Place du Tertre, la piazza degli artisti di Montmartre
Il risultato non l’ho avuto subito. Per avere in mano l’immagine, ho dovuto attendere più di due settimane. Giusto il tempo della conclusione della permanenza a Parigi, del ritorno incolume in aereo a Palermo, dell’arrivo in bus ad Agrigento, della ricerca di uno studio fotografico, dello sviluppo del vecchio e decrepito rullino. 
Che sorpresa quando ho visto tra le mie mani l’esperimento riuscito. A distanza di 30 anni ho ritrovato il cimelio smarrito e mi sono accorto del suo valore, affettivo soprattutto. E poi storico. Allora era un semplice scatto sulla propria persona fatto con le proprie medesime mani, senza alcun ausilio di mirino oculare. Uno scatto al buio: o la va o la spacca!
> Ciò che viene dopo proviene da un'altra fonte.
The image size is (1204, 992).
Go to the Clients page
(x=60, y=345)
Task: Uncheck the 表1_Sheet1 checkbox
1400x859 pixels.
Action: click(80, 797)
Oggi si chiama selfie, con la foto che vedi mentre la scatti, con l’immagine che ti si impressiona all’istante sulla memoria della macchina fotografica digitale o sullo smartphone e all’istante condividi con gli amici e col mondo tramite i social.
Io condivido oggi il mio primo storico primordiale selfie a distanza di trent’anni. Con la mia memoria, innanzitutto, che ricorda bene quel momento più della visita alla Tour Eiffel, al Museo del Louvre, alla piazzetta degli artisti di Montmartre, alla discoteca La Scala. Poi lo vorrei condividere con gli amici e i vecchi compagni di scuola che hanno vissuto con me, nella vita reale, quegli incontenibili momenti vespasianici.
Un selfie di trent’anni: non è male. È di per sé un record.